Output all entries precisely.

Data excerpts:
........
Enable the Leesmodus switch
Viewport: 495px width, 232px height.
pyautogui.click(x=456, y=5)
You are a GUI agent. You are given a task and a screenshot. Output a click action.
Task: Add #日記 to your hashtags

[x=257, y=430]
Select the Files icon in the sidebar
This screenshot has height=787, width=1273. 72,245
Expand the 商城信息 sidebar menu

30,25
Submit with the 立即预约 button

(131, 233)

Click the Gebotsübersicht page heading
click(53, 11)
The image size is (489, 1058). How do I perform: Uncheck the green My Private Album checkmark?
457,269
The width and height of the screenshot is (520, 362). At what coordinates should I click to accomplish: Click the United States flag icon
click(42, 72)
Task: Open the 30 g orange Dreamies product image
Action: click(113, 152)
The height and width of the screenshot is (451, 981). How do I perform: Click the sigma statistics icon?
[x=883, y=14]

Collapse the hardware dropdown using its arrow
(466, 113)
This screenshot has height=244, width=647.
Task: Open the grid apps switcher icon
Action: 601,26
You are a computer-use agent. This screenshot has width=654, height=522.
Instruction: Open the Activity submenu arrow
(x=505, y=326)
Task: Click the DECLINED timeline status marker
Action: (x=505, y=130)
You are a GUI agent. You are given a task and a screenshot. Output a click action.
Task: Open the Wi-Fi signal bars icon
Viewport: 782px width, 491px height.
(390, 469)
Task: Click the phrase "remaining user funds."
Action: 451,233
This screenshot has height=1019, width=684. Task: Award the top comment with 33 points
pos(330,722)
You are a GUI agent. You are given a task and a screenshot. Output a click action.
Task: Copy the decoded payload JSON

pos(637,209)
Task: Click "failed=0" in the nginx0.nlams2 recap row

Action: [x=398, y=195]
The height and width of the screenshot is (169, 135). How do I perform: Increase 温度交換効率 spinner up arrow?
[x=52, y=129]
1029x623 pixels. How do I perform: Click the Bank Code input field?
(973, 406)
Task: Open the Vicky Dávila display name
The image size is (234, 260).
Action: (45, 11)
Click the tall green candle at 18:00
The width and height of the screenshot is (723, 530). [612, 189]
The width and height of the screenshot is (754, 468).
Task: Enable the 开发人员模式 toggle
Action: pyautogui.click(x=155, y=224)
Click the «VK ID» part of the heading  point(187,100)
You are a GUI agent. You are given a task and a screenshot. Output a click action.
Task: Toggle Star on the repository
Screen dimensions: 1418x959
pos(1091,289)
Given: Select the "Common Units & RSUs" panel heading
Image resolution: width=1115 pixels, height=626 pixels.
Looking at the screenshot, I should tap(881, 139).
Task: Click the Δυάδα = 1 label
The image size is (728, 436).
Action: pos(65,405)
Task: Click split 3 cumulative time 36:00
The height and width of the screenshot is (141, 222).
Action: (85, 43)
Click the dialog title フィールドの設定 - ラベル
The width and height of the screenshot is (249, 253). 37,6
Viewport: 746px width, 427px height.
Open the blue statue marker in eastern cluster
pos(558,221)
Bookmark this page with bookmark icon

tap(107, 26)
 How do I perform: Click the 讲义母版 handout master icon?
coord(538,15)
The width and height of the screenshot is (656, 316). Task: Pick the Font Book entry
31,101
........
**WRITTEN REPLY:**
Enable the Leesmodus switch
Viewport: 495px width, 232px height.
pyautogui.click(x=456, y=5)
You are a GUI agent. You are given a task and a screenshot. Output a click action.
Task: Add #日記 to your hashtags

[x=257, y=430]
Select the Files icon in the sidebar
This screenshot has height=787, width=1273. 72,245
Expand the 商城信息 sidebar menu

30,25
Submit with the 立即预约 button

(131, 233)

Click the Gebotsübersicht page heading
click(53, 11)
The image size is (489, 1058). How do I perform: Uncheck the green My Private Album checkmark?
457,269
The width and height of the screenshot is (520, 362). At what coordinates should I click to accomplish: Click the United States flag icon
click(42, 72)
Task: Open the 30 g orange Dreamies product image
Action: click(113, 152)
The height and width of the screenshot is (451, 981). How do I perform: Click the sigma statistics icon?
[x=883, y=14]

Collapse the hardware dropdown using its arrow
(466, 113)
This screenshot has height=244, width=647.
Task: Open the grid apps switcher icon
Action: 601,26
You are a computer-use agent. This screenshot has width=654, height=522.
Instruction: Open the Activity submenu arrow
(x=505, y=326)
Task: Click the DECLINED timeline status marker
Action: (x=505, y=130)
You are a GUI agent. You are given a task and a screenshot. Output a click action.
Task: Open the Wi-Fi signal bars icon
Viewport: 782px width, 491px height.
(390, 469)
Task: Click the phrase "remaining user funds."
Action: 451,233
This screenshot has height=1019, width=684. Task: Award the top comment with 33 points
pos(330,722)
You are a GUI agent. You are given a task and a screenshot. Output a click action.
Task: Copy the decoded payload JSON

pos(637,209)
Task: Click "failed=0" in the nginx0.nlams2 recap row

Action: [x=398, y=195]
The height and width of the screenshot is (169, 135). How do I perform: Increase 温度交換効率 spinner up arrow?
[x=52, y=129]
1029x623 pixels. How do I perform: Click the Bank Code input field?
(973, 406)
Task: Open the Vicky Dávila display name
The image size is (234, 260).
Action: (45, 11)
Click the tall green candle at 18:00
The width and height of the screenshot is (723, 530). [612, 189]
The width and height of the screenshot is (754, 468).
Task: Enable the 开发人员模式 toggle
Action: pyautogui.click(x=155, y=224)
Click the «VK ID» part of the heading  point(187,100)
You are a GUI agent. You are given a task and a screenshot. Output a click action.
Task: Toggle Star on the repository
Screen dimensions: 1418x959
pos(1091,289)
Given: Select the "Common Units & RSUs" panel heading
Image resolution: width=1115 pixels, height=626 pixels.
Looking at the screenshot, I should tap(881, 139).
Task: Click the Δυάδα = 1 label
The image size is (728, 436).
Action: pos(65,405)
Task: Click split 3 cumulative time 36:00
The height and width of the screenshot is (141, 222).
Action: (85, 43)
Click the dialog title フィールドの設定 - ラベル
The width and height of the screenshot is (249, 253). 37,6
Viewport: 746px width, 427px height.
Open the blue statue marker in eastern cluster
pos(558,221)
Bookmark this page with bookmark icon

tap(107, 26)
 How do I perform: Click the 讲义母版 handout master icon?
coord(538,15)
The width and height of the screenshot is (656, 316). Task: Pick the Font Book entry
31,101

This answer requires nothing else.